**Text for analysis**
▬▬▬

John Davies (John Davies of Nercwys; 26 May 1799 – 5 March 1879) was a Welsh Calvinistic Methodist minister, preacher and writer.

He was born at Llanerch, in the parish of Llanarmon-yn-Iâl. His parents were Joseph and Eleanor Davies; a photograph of Eleanor (née Parry) is held by the National Library of Wales. He was baptised in the parish church on 31 May 1799, but the family moved to Rhos Ithel, Nercwys, in about 1800, and later to Mold; he grew up in the Mold area. At the age of 16, in 1815, he is known to have become a member of Mold Methodist Society. A few years later he began preaching, and in 1834 he was ordained. Though he was an itinerant preacher, his home remained in the Nercwys area of Flintshire; hence the place name was used as an additional epithet to differentiate him from others named John Davies.

▬▬▬

**Listed records**
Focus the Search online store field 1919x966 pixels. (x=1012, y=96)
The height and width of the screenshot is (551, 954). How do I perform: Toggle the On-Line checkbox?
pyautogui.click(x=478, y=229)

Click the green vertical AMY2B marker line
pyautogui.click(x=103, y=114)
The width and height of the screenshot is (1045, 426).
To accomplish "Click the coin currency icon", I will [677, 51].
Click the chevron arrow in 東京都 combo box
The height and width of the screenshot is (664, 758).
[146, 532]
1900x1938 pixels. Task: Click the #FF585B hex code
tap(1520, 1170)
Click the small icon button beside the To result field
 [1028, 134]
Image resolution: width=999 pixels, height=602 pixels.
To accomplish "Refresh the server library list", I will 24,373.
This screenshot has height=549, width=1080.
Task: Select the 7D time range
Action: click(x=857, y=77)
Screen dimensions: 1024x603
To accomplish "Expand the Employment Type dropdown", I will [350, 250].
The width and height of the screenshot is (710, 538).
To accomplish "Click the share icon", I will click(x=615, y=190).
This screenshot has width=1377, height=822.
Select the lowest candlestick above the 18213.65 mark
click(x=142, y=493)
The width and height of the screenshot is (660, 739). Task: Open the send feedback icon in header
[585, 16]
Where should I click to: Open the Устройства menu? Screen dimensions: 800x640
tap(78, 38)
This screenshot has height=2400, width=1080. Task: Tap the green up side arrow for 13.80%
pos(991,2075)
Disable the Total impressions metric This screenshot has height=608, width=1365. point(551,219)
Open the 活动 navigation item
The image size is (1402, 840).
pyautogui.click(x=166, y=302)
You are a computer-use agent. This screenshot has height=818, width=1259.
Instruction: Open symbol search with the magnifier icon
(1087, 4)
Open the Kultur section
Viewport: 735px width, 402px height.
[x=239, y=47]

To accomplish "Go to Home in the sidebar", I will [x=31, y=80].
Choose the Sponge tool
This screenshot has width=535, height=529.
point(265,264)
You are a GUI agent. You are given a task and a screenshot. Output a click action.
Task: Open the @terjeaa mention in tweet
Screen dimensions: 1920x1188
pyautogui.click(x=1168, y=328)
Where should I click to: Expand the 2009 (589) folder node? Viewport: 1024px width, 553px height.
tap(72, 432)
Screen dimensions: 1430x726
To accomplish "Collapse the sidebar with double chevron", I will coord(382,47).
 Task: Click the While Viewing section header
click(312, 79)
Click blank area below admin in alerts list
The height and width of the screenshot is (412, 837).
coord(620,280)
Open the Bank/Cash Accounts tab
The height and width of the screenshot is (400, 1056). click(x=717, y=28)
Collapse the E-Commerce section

▬▬▬

**Exercise tasks**
• A. Answer these questions using the passage about John Davies of Nercwys, one line each:
(i) Who were his parents?
(ii) Where did his family move in about 1800?
(iii) In what year was he ordained?
• B. Carry on the account of John Davies of Nercwys past its last sentence.

**Answers to the problems**
• A.
(i) Joseph and Eleanor Davies
(ii) Rhos Ithel, Nercwys
(iii) 1834

• B.
His writings include a commentary on the Book of Proverbs (1869). In 1875, he received a testimonial from the chapel where he officiated, "in acknowledgement of his personal worth and abilities". At the age of 76, he had been preaching for 53 years and was the oldest-but-one minister still officiating in North Wales. It was calculated that he had preached 18,779 times in the course of his career. The total sum collected was £100.

Davies died in March 1879. His portrait hangs in Flintshire Record Office together with that of the novelist Daniel Owen, who was christened by him.